Since I took over all the maintenance I've proved to father you're money ahead if you have one bearing go out in an seed opener you better take a tape and measure them, most likely they are wore out anyways and all need changed. Much easier to do that all at once at home than a few at a time when you're supposed to be planting. Same goes for the bearings in the no-till and fertilizer discs.


----------



## slowzuki

I keep a bottle jack in the truck but we have loaders on both tractors so its usually faster to slip a fork under or drop a chain if I don't have a bucket on. I usually leave forks on at least one tractor for prying out rocks anyways.



JD3430 said:


> Anyone carry a floor jack? Use mine quite a bit.


----------



## haymaker1979

i have a couple different jacks i have a floor jack and 2 20 ton bottle jacks and a 40 ton air bottle jack. i do a lot of trucking also with my hay and im always having to run to the rescue of my trucks and service calls are crazy anymore. the biggest expense ive had is a 1in air impact to keep around for the big stuff.


----------



## haymaker1979

heres the pics you all asked for.
[sharedmedia=gallery:albums:122]


----------



## haystax

I'm planning to put a service truck together this winter but mainly I need a lube/fuel setup more than a mechanics truck.

Lots of used trucks around but really nothing from the construction trades really suits farming unless you find a custom built truck by chance.

I need fuel, twine, grease, and a big air compressor and that's about it. A 5 mile radius from the shop is the farthest I usually get but moving equipment back and forth for daily service takes a lot of time. I'm planning for 500 gal diesel, 185 CFM compressor and room for couple pallets of twine.


----------



## Starvation Plantaton

To JD3430
You said you were looking to mount a vice on your truck. Does your truck have a reciever hitch on it? If so you can use square tubing(heavy walled) that will slip into the hitch and mount the vice on some heavy plate. When needed, just slip it into the reciever and use it. When not in use put it in the back of the truck.
This has worked out well for me!


----------



## AaronQ

for your guys questions on wrench racks, i ran a service truck in heavy equipment and natural gas field work for a few years and i used really tightly wounded springs almost as tight as a slinky. rivet it or bolt it down to the bottom of your drawer and slip your wrenches inside. worked pretty slick and only cost a few bucks. i dont have any pictures but the guy i sold the box too could probably send me some i'll try.


----------



## JD3430

I want to remove one of my standard toolboxes between cab and rear whell and replace it with a outdoor type sealed box with roller trays inside about 3' wide. The trays would have wrenches in them. I'm tired of keeping my wrenches all piled up in traditional portable tool boxes. They're too heavy and they're unprofessional.


----------



## Chessiedog

I have one of these Montezuma boxes. Keeps things pretty neat .

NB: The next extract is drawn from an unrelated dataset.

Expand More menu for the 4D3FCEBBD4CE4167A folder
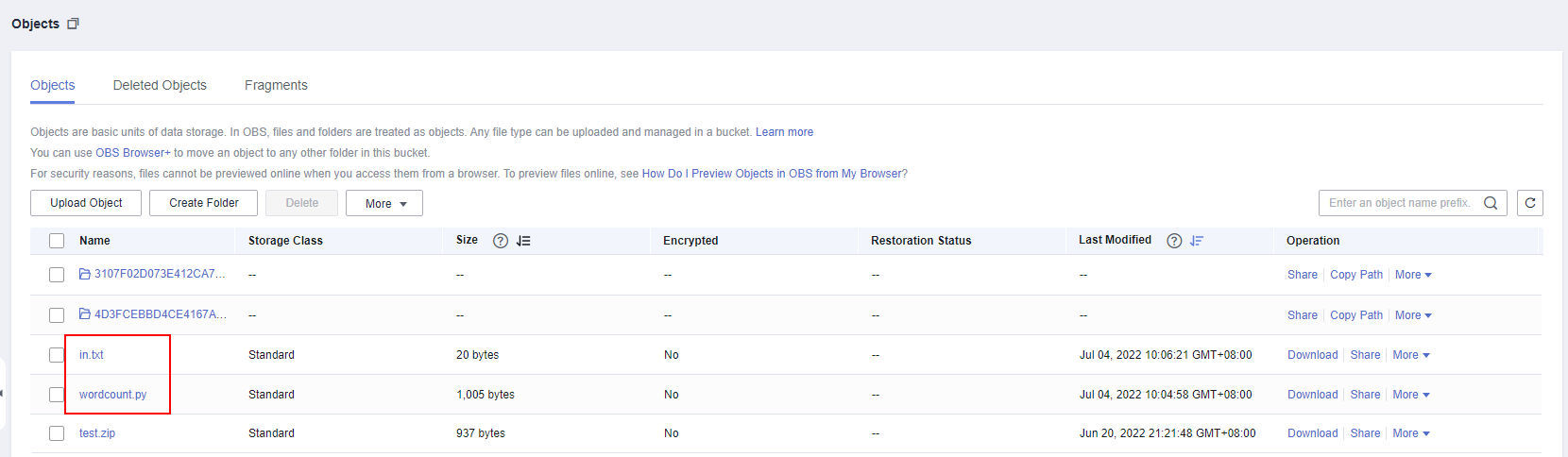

http://www.strictlytoolboxes.com/montezuma-toolbox/montezuma-tool-boxes-professional-portable-tool-box-aluminum-30-x-15.html


----------



## Starvation Plantaton

To JD 3430
I've had good luck with a vice mounted in the receiver/tow hitch.
Used a pc of 2" rectangular tubing to slip inside, another pc for the upright and mounted it to a pc of scrap plate. when done just pull pin and put it in the truck.
I know mine sure comes in handy doing in field repair!
Just my 2 cents.


----------



## panhandle9400

I run a c7500 diesel with a 14' service bed with right hand side entry, pto air compressor,pto generator pto hydraulics , cutting torch, and miller 250 welder , auto crane , 120 lb air grease gun, lots of storage for tools and extra parts also have f350 4x4 service pickup .We are spread out with our business here, so I can take my shop on wheels where ever needed.Far as my fuel needs we will take a 500 gallon trailer or for big jobs we have a 1000 gallon trailer too . I dont like leaving anything sitting around unless it is a very isolated area, due to thieves, we can lock most everything if needed .btw all my boxes are lighted with led rope lights and 12 volt work lights too so it easy to see at night when your working.


----------



## S10491112

I need one very bad. I just use the pickup truck but I have talked about building one for years it just don't seem to happen maybe one day.


----------